**What the task asks**
Every line from the one containing "The image size" to the end of the data below should be copied exactly, but pictures should not.

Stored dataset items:
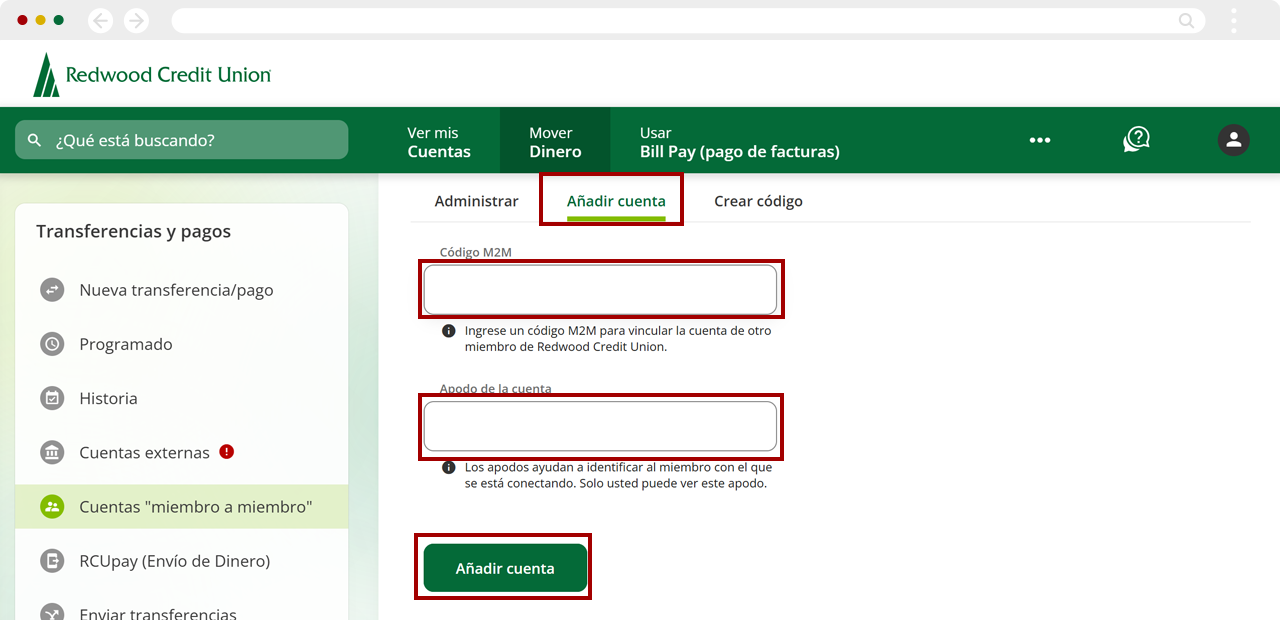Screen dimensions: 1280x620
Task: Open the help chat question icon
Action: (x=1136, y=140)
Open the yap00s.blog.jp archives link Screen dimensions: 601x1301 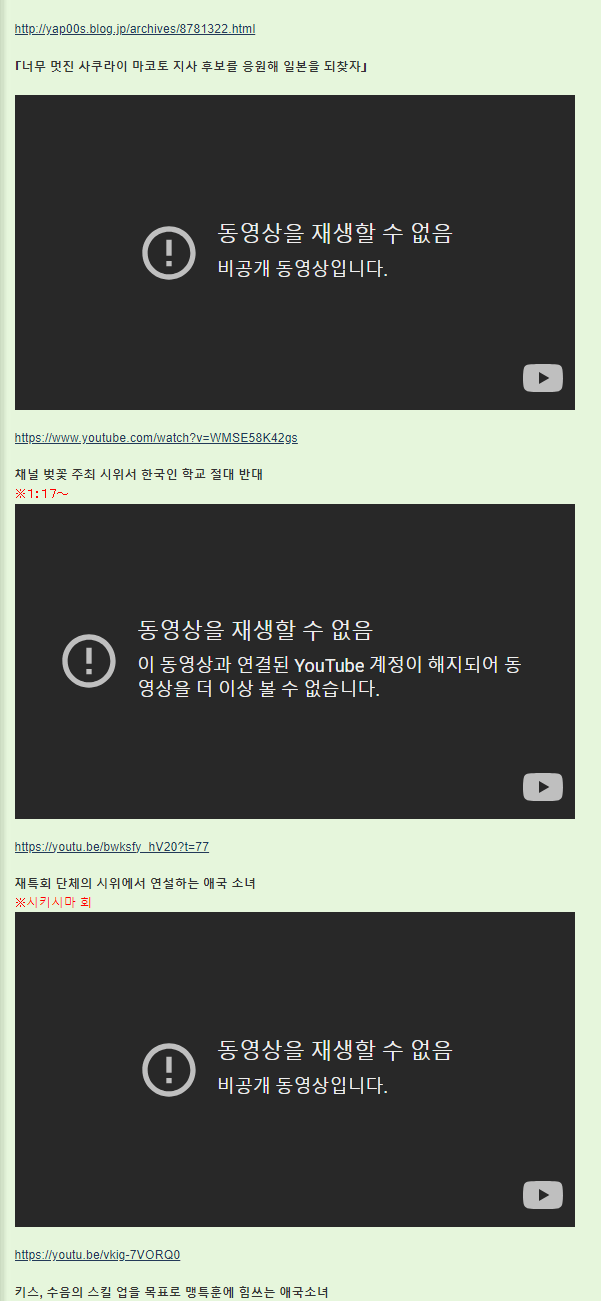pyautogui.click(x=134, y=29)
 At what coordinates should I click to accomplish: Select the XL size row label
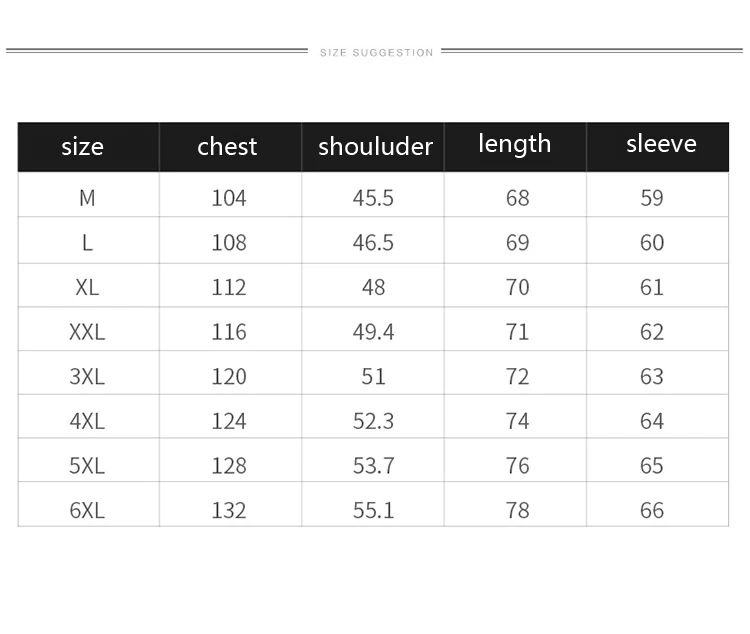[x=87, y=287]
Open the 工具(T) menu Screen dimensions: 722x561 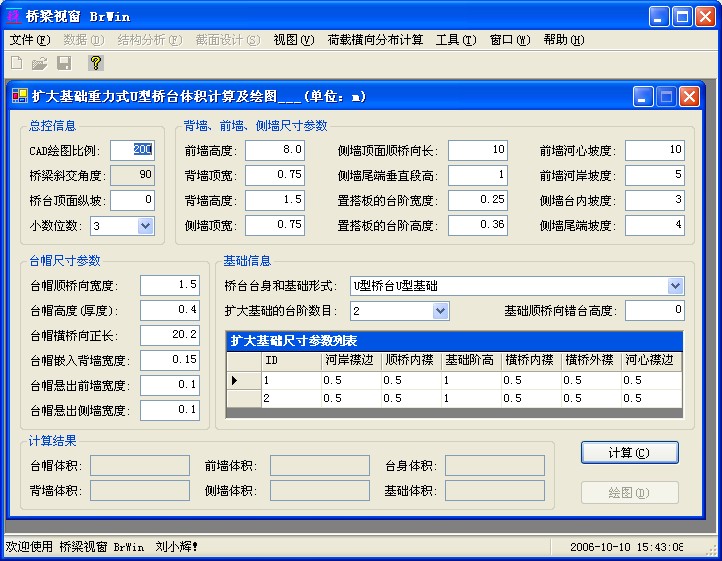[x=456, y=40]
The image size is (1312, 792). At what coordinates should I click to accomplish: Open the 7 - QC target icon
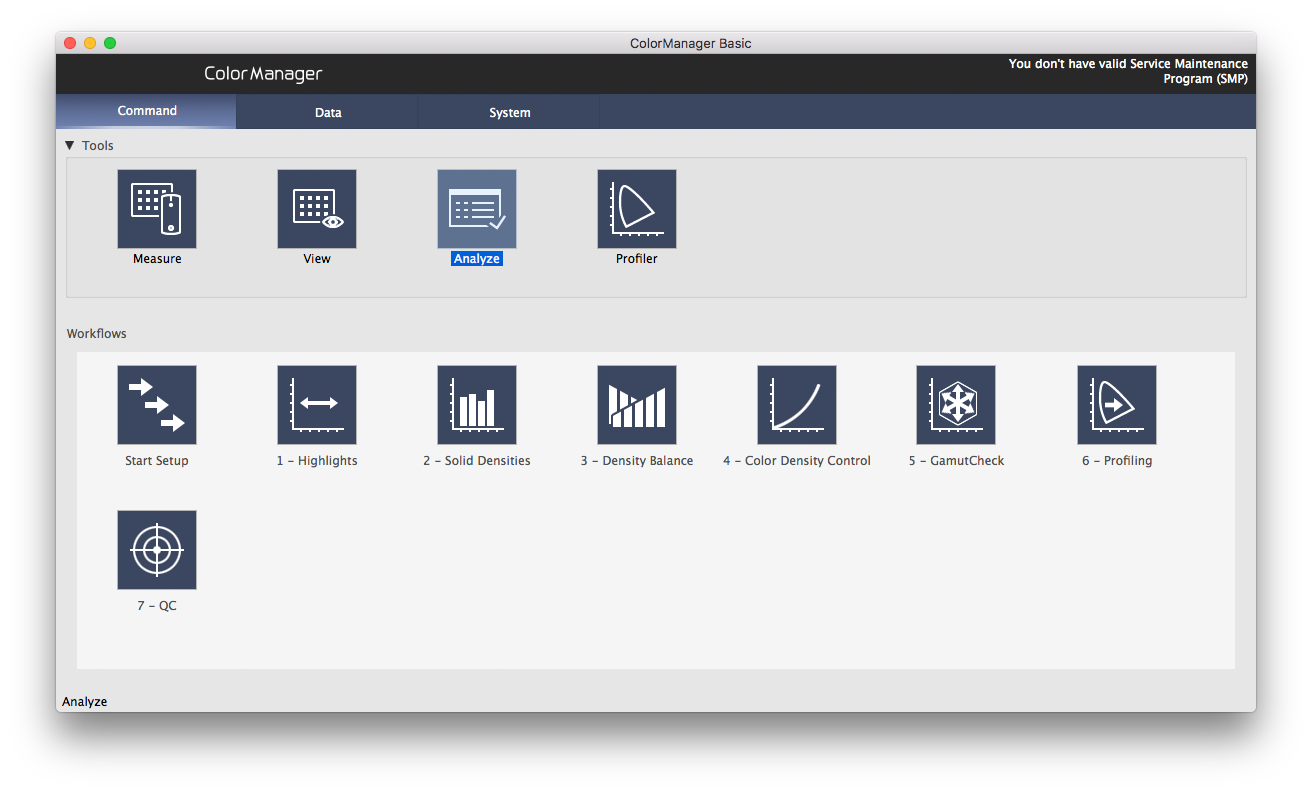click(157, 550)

**Task answer**
The image size is (1312, 792). At what coordinates should I click to accomplish: Open the 7 - QC target icon
click(157, 550)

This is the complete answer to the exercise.